__What the task requires__: Repeat each entry as written and leave the images out of the copy.

___ Exercise data ___

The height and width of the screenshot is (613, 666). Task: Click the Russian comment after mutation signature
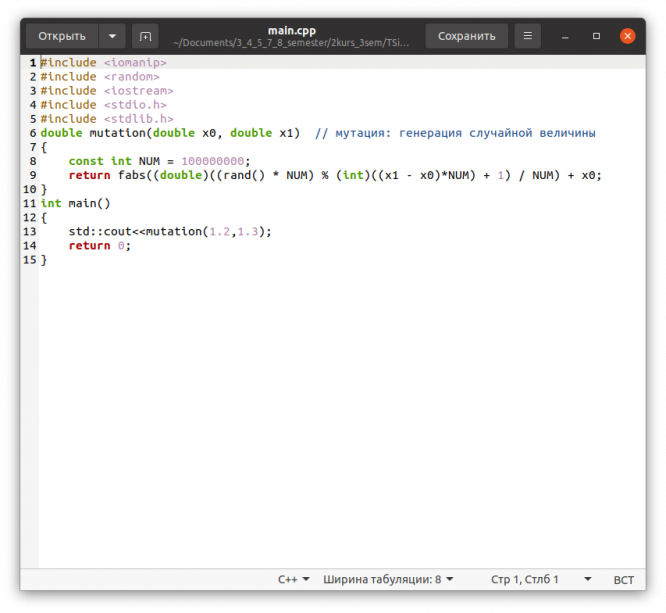(x=455, y=133)
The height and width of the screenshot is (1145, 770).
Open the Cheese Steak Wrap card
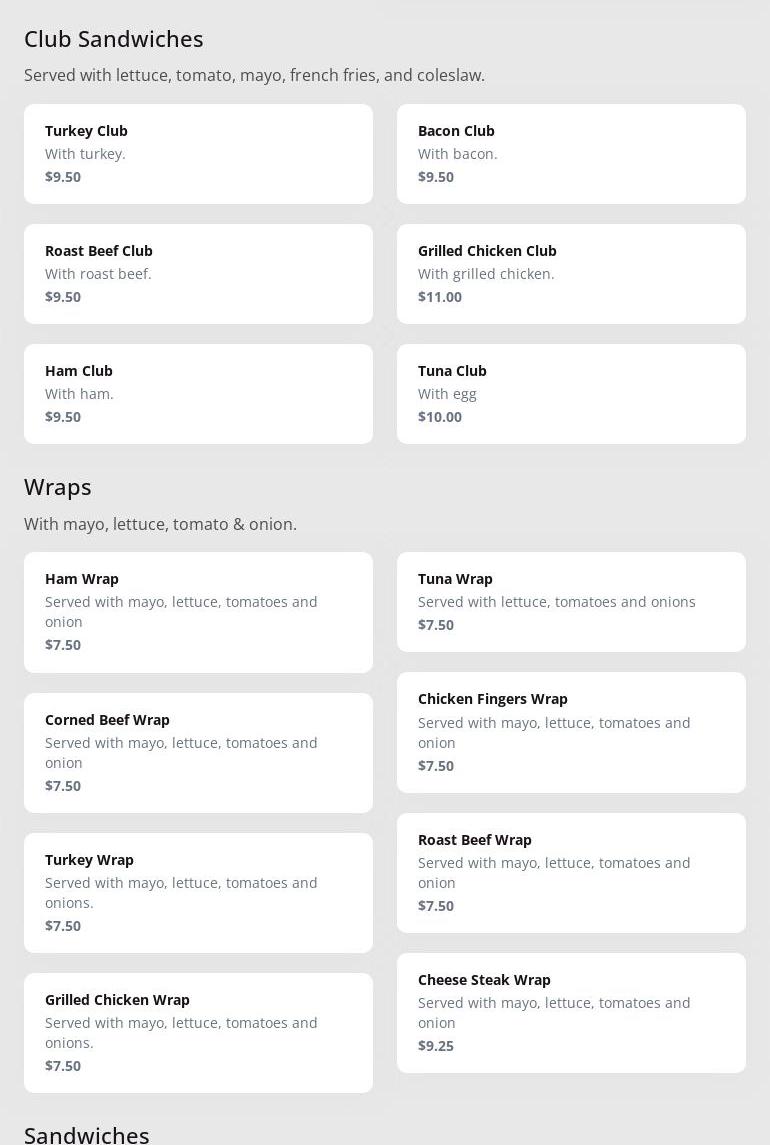pyautogui.click(x=571, y=1013)
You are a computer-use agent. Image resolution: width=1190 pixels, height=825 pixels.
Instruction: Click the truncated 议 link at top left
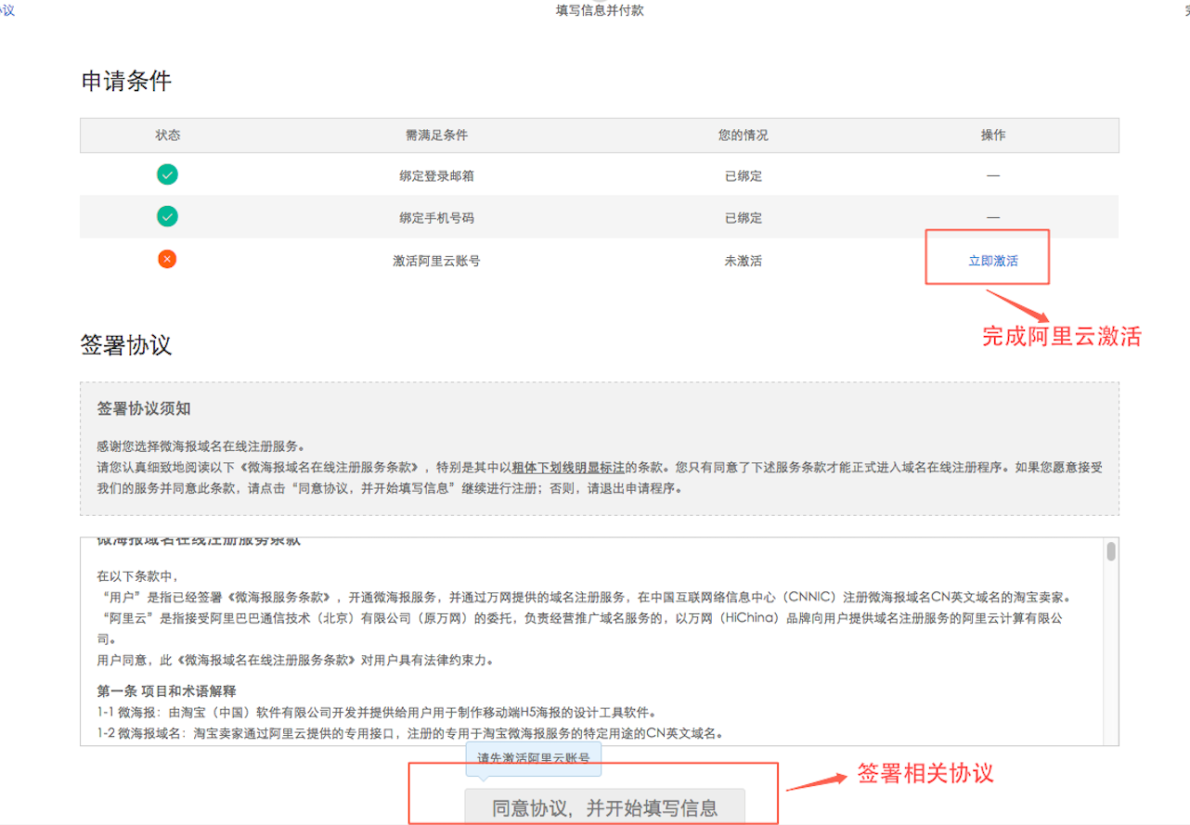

___

__Answer for this exercise__:
The height and width of the screenshot is (613, 666). Task: Click the Russian comment after mutation signature
(x=455, y=133)
The height and width of the screenshot is (1145, 770).
Open the Cheese Steak Wrap card
pyautogui.click(x=571, y=1013)
You are a computer-use agent. Image resolution: width=1190 pixels, height=825 pixels.
Instruction: Click the truncated 议 link at top left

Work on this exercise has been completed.